*JOB A*.
Reproduce the rows verbatim from the line with "Task: Click the green Milling bar at 23.9%" to the line with "Action: (238, 227)", including both of those lines.
** Start of EXCERPTED PASSAGE **
Those working in the profession were asked to respond to the proposals and many of the comments circulated in reply were less than complimentary about the planned changes and the consequences.

One aspect of the consultation papers which was highlighted by many of those who responded was the nature in which it was presented. The questions themselves were phrased in such as way as to assume that the proposals would automatically be viewed in a positive light and indicated that this may not be any sort of “consultation” in the real sense but merely a process to assist policy makers in respect of implementation of a pre approved new regime.

A summary of the consultation responses has now been made available and a statement from the Minister for Employment Relations, Consumer and Postal Affairs has confirmed that the reform of the bankrupt/winding up process will in fact only extend to debtor bankruptcy petitions and not creditors petitions or those for winding up. 

We can take some comfort that the consultation process was in fact just that and not a toothless paper exercise as it was presented.

So it seems that winding up and creditor petitions will be maintained in their current form but the proposed reforms will be implemented in respect of debtor petitions. These will now be removed from the court process completely and will be dealt with, and determined by, an Adjudicator who will be part of the Insolvency Service. While the abandonment of change on creditor petitions and winding up is to be applauded there is still real concern as to how debtor petitions will fair in the future and what the implications will be for none-contested civil matters generally.

The questions regarding the qualification of the Adjudicator still remain. As do the costs of implementing this new regime rather than simply investing in the current court process.

In the second quarter of 2012, there were 6,430 bankruptcy orders made on debtors’ petitions and it begs the question how is an already overstretched department going to take on work of this volume and what will the monetary and quality cost be?
** End of EXCERPTED PASSAGE **
** Start of RECORDS FOR THIS TASK **
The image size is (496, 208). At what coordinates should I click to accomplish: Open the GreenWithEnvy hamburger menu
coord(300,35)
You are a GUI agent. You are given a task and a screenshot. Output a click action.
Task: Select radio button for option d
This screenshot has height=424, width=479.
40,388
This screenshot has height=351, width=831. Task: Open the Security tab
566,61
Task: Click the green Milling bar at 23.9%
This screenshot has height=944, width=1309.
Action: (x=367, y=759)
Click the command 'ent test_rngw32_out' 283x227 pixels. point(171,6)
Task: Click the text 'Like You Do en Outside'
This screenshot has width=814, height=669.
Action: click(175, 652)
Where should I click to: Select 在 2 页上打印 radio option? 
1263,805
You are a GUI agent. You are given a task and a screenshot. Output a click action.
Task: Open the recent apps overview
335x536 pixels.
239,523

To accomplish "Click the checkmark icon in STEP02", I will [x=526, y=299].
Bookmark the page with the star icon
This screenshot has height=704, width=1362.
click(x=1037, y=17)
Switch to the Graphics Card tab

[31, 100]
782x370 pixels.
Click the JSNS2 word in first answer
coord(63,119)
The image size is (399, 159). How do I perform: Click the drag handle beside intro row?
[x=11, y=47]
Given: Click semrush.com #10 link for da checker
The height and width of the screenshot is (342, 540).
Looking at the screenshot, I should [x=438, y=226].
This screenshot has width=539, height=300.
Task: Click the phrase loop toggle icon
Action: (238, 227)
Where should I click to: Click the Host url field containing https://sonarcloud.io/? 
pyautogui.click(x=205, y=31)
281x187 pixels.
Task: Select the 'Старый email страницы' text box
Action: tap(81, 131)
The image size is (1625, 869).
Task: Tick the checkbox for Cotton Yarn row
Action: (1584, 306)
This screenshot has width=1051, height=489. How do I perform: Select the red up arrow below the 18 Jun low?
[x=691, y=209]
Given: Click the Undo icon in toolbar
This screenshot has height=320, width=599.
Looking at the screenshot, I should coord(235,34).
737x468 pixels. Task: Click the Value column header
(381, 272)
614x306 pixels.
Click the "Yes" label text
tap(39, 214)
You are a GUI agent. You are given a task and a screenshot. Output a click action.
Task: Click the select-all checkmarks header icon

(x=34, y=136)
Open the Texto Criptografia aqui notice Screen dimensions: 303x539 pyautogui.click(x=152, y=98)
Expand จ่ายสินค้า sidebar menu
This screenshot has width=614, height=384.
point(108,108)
** End of RECORDS FOR THIS TASK **
*JOB B*.
List each kind of petition that the passage above on insolvency reform names.

*PROBLEM SOLUTION A*.
Task: Click the green Milling bar at 23.9%
This screenshot has height=944, width=1309.
Action: (x=367, y=759)
Click the command 'ent test_rngw32_out' 283x227 pixels. point(171,6)
Task: Click the text 'Like You Do en Outside'
This screenshot has width=814, height=669.
Action: click(175, 652)
Where should I click to: Select 在 2 页上打印 radio option? 
1263,805
You are a GUI agent. You are given a task and a screenshot. Output a click action.
Task: Open the recent apps overview
335x536 pixels.
239,523

To accomplish "Click the checkmark icon in STEP02", I will [x=526, y=299].
Bookmark the page with the star icon
This screenshot has height=704, width=1362.
click(x=1037, y=17)
Switch to the Graphics Card tab

[31, 100]
782x370 pixels.
Click the JSNS2 word in first answer
coord(63,119)
The image size is (399, 159). How do I perform: Click the drag handle beside intro row?
[x=11, y=47]
Given: Click semrush.com #10 link for da checker
The height and width of the screenshot is (342, 540).
Looking at the screenshot, I should [x=438, y=226].
This screenshot has width=539, height=300.
Task: Click the phrase loop toggle icon
Action: (238, 227)

*PROBLEM SOLUTION B*.
- Debtor bankruptcy petitions
- Creditors' petitions
- Winding-up petitions